Data for processing:
********

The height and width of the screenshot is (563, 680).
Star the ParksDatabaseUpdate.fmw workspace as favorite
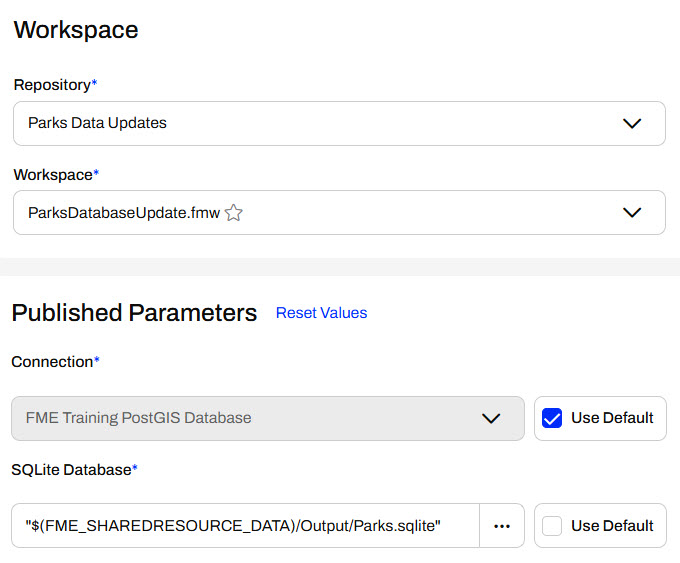[234, 212]

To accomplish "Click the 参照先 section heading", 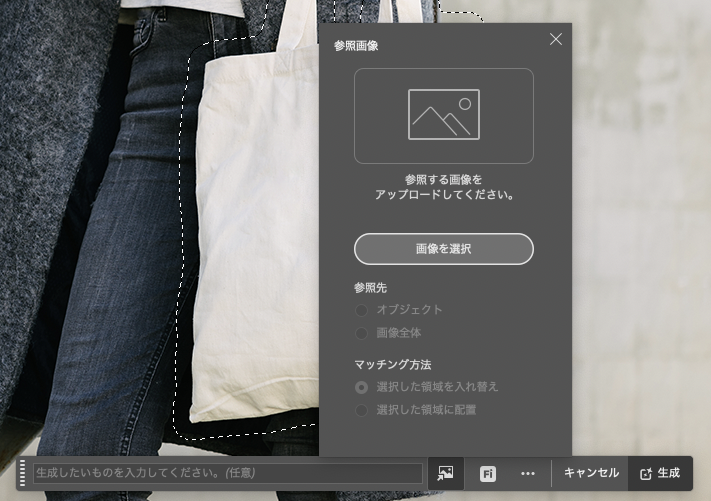I will click(369, 287).
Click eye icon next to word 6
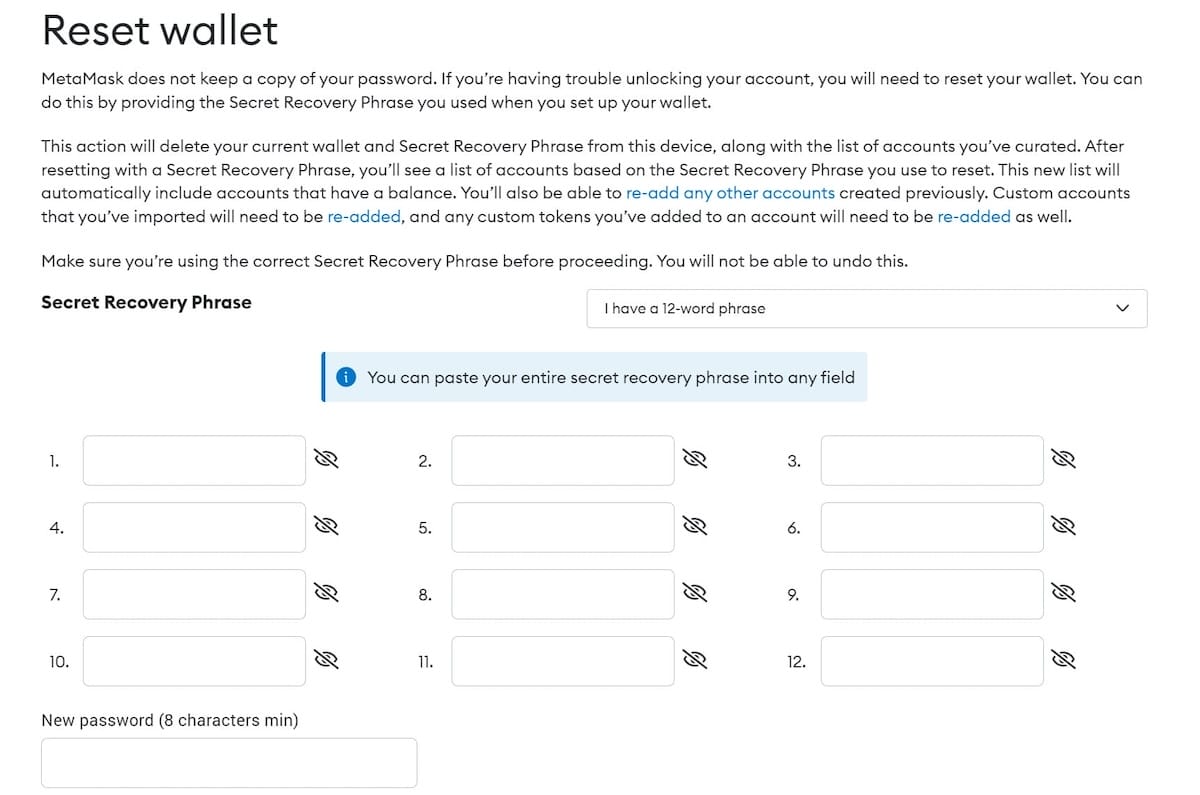The image size is (1200, 795). click(1064, 527)
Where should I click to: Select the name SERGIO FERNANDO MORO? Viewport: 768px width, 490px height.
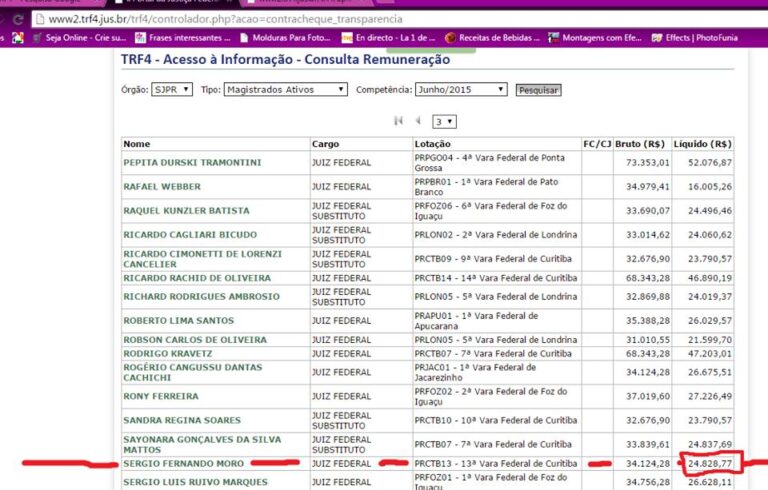pyautogui.click(x=181, y=463)
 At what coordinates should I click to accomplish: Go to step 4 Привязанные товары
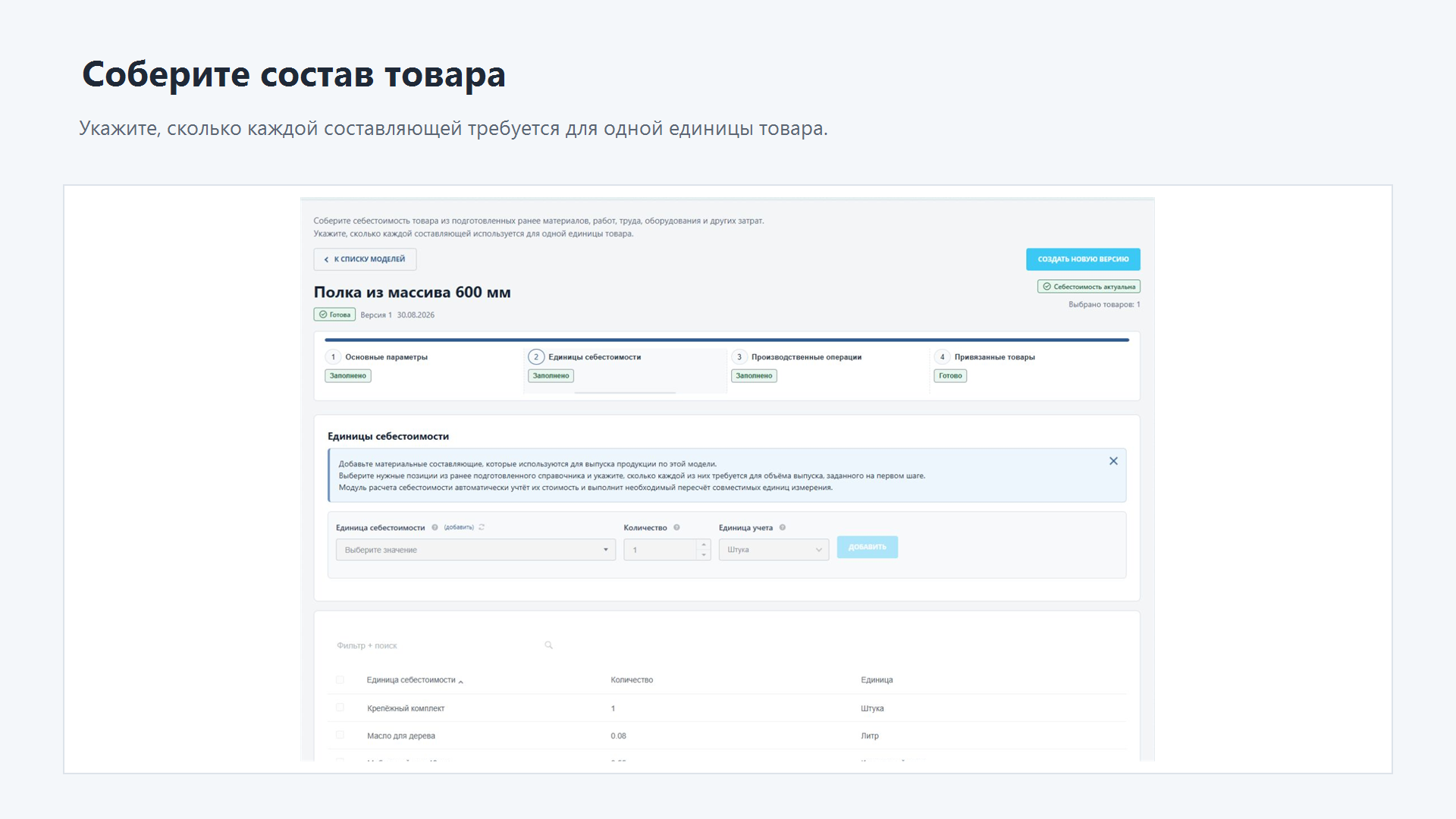coord(994,357)
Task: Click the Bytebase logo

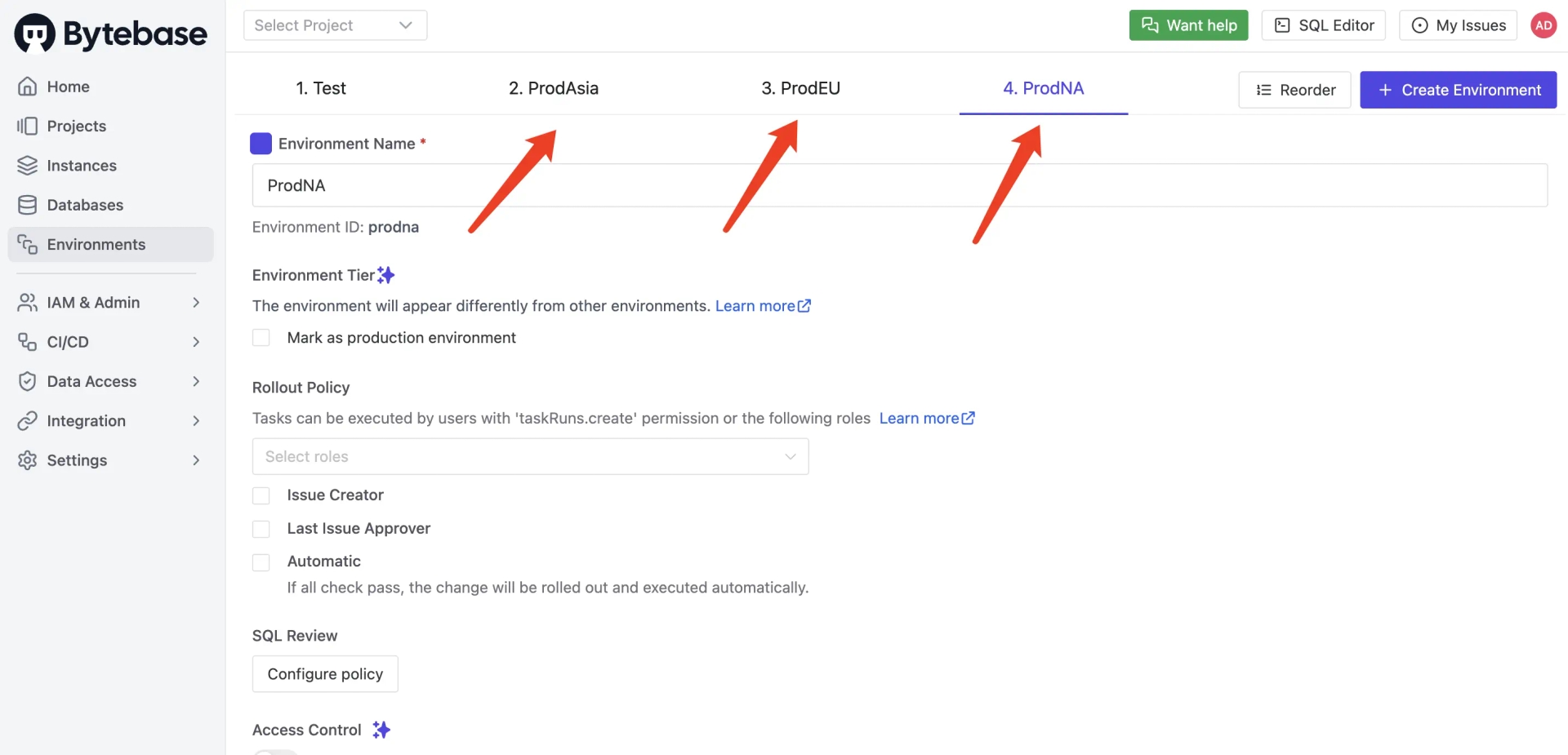Action: [x=111, y=33]
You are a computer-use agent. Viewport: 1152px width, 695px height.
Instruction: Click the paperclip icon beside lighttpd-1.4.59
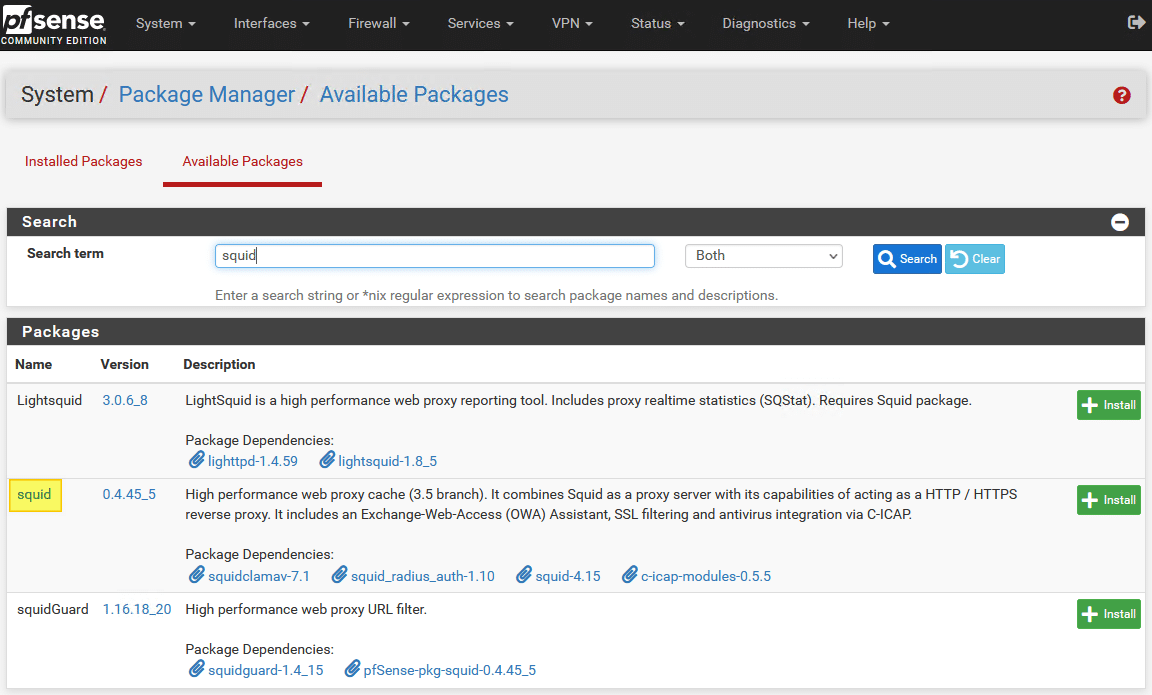tap(196, 461)
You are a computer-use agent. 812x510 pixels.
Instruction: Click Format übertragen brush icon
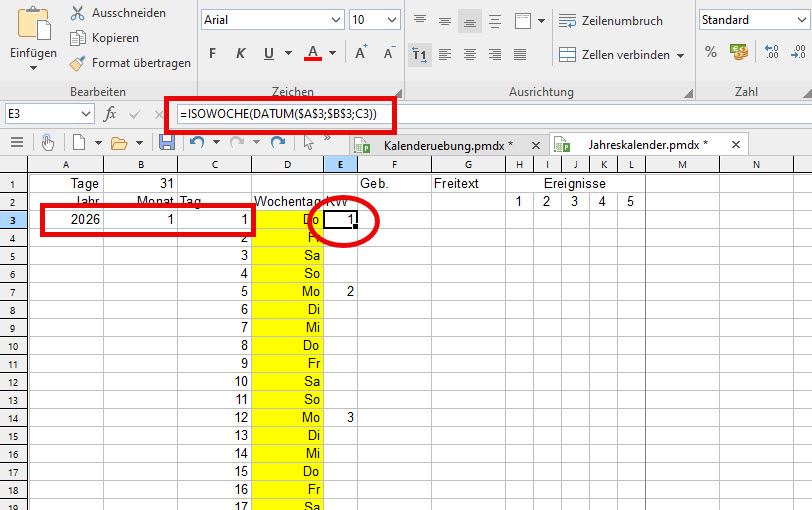coord(78,63)
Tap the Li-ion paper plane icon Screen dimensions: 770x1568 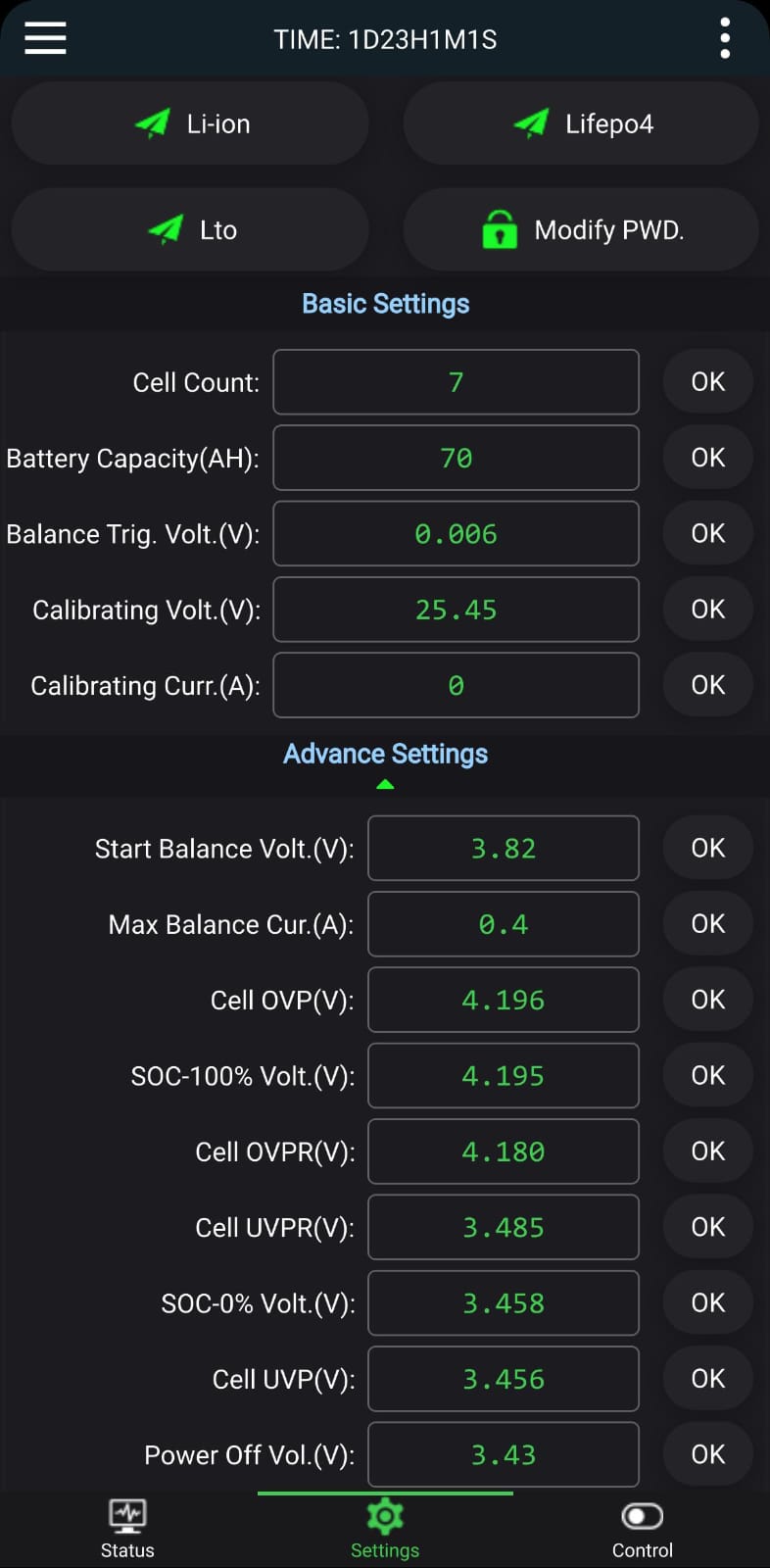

********

Exercise requirements: Whenever a line of the material holds the word "computer", copy it out.

Solution for this problem:
You are a computer-use agent. Viewport: 1152px width, 695px height.
You are a computer-use agent. 812x510 pixels.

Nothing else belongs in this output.